Task directions: Retype each line of the listing below, from the first through the one holding "Range Rover Sport (1306, 853)", with no other lines.

Task input:
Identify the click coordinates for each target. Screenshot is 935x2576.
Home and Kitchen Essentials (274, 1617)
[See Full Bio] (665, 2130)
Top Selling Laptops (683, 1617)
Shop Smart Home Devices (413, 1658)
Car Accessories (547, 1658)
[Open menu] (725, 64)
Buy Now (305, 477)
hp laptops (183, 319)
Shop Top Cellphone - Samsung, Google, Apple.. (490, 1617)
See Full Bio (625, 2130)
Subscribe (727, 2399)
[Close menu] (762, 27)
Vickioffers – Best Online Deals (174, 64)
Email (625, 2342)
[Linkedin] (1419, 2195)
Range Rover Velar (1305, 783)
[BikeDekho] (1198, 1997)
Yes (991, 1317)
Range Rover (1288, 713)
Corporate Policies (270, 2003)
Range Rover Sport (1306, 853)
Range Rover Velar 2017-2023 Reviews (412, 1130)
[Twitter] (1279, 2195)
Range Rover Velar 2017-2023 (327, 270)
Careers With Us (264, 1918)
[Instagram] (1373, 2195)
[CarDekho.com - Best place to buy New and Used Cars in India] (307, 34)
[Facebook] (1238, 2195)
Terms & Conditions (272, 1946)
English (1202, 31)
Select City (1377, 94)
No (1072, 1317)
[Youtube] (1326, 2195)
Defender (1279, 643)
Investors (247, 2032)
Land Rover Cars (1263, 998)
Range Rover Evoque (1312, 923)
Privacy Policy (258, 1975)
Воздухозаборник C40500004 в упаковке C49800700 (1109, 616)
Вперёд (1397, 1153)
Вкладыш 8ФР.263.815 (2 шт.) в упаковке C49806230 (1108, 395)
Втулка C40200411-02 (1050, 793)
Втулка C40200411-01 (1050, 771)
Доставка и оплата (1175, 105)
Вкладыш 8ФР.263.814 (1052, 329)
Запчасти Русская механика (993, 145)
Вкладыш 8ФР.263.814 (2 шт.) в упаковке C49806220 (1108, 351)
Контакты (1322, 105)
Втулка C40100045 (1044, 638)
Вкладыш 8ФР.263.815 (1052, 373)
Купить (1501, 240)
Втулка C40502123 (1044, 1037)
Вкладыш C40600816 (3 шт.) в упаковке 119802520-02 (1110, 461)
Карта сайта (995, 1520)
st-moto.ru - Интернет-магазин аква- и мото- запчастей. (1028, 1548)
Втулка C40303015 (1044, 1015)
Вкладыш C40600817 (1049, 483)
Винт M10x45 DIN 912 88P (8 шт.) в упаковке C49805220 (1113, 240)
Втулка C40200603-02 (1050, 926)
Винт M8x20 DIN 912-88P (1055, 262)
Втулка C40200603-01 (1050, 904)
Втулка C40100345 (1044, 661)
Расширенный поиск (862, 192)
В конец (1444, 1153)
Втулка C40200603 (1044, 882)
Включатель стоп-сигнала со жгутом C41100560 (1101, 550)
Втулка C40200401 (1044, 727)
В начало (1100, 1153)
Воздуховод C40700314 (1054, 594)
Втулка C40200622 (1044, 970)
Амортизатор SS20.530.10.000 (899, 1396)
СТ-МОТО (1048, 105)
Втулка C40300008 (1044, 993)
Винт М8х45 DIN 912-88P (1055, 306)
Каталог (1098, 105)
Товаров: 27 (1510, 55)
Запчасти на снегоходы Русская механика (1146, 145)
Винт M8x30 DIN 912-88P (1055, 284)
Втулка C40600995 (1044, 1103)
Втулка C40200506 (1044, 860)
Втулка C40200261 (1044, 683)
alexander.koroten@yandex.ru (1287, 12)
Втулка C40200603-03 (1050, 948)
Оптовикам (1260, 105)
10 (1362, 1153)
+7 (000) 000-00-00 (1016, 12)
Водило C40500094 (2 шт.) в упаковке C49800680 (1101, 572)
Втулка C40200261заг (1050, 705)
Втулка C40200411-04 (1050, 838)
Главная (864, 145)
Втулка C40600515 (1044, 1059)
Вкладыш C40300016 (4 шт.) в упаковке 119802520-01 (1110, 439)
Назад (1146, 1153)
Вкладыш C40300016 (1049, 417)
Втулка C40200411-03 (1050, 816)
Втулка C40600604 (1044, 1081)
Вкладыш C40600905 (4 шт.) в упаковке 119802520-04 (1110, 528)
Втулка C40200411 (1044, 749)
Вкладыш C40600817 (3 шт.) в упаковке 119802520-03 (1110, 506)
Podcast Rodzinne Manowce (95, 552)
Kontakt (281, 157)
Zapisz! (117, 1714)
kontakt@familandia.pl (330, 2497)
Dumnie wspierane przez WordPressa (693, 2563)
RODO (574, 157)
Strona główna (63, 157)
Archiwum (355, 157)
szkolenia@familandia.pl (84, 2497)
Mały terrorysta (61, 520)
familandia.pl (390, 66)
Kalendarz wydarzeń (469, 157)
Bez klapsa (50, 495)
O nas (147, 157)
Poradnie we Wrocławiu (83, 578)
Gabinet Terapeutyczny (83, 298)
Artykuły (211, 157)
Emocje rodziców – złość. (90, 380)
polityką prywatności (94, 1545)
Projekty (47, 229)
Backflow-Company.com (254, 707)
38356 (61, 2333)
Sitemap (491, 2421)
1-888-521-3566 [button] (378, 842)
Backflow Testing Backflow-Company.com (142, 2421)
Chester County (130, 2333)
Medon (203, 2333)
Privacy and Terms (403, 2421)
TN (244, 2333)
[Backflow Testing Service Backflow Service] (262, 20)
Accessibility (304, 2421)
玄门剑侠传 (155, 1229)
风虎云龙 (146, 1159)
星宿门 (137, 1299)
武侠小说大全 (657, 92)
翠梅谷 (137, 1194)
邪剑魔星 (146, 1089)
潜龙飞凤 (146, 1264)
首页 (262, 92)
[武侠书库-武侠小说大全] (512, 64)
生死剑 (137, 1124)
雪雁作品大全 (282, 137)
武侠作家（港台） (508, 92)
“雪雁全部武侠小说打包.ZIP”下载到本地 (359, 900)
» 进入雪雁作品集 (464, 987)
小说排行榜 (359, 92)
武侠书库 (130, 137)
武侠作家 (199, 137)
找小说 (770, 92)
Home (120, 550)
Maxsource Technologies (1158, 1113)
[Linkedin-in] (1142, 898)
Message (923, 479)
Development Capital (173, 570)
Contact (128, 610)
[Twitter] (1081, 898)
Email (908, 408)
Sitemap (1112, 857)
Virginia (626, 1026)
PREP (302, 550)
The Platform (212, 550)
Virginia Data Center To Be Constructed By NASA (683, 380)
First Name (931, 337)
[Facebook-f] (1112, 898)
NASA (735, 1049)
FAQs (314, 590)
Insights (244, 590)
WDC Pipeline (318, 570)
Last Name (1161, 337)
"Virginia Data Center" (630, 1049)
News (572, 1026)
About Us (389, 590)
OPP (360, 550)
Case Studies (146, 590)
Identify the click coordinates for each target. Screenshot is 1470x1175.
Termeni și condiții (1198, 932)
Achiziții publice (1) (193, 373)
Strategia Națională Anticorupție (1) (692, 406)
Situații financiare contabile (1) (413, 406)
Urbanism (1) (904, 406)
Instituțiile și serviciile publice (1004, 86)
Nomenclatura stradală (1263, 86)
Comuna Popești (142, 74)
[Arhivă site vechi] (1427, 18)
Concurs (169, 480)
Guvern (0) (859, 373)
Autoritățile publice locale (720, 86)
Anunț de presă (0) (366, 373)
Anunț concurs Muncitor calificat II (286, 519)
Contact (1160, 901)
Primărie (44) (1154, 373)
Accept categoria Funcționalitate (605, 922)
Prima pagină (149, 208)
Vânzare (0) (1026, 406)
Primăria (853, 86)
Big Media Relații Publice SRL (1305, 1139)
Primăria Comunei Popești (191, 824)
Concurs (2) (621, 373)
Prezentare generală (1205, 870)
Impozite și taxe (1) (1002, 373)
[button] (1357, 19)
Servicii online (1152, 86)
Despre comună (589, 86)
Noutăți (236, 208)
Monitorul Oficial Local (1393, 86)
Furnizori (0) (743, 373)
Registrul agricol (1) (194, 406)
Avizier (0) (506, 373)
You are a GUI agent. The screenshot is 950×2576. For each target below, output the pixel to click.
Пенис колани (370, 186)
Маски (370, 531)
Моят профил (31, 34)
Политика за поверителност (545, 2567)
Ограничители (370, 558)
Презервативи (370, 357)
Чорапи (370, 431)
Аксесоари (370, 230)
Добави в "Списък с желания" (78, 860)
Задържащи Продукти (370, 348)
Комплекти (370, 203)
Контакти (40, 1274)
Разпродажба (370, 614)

Solution for this exercise:
Identify the click coordinates for each target. Screenshot is 935x2576.
Home and Kitchen Essentials (274, 1617)
[See Full Bio] (665, 2130)
Top Selling Laptops (683, 1617)
Shop Smart Home Devices (413, 1658)
Car Accessories (547, 1658)
[Open menu] (725, 64)
Buy Now (305, 477)
hp laptops (183, 319)
Shop Top Cellphone - Samsung, Google, Apple.. (490, 1617)
See Full Bio (625, 2130)
Subscribe (727, 2399)
[Close menu] (762, 27)
Vickioffers – Best Online Deals (174, 64)
Email (625, 2342)
[Linkedin] (1419, 2195)
Range Rover Velar (1305, 783)
[BikeDekho] (1198, 1997)
Yes (991, 1317)
Range Rover (1288, 713)
Corporate Policies (270, 2003)
Range Rover Sport (1306, 853)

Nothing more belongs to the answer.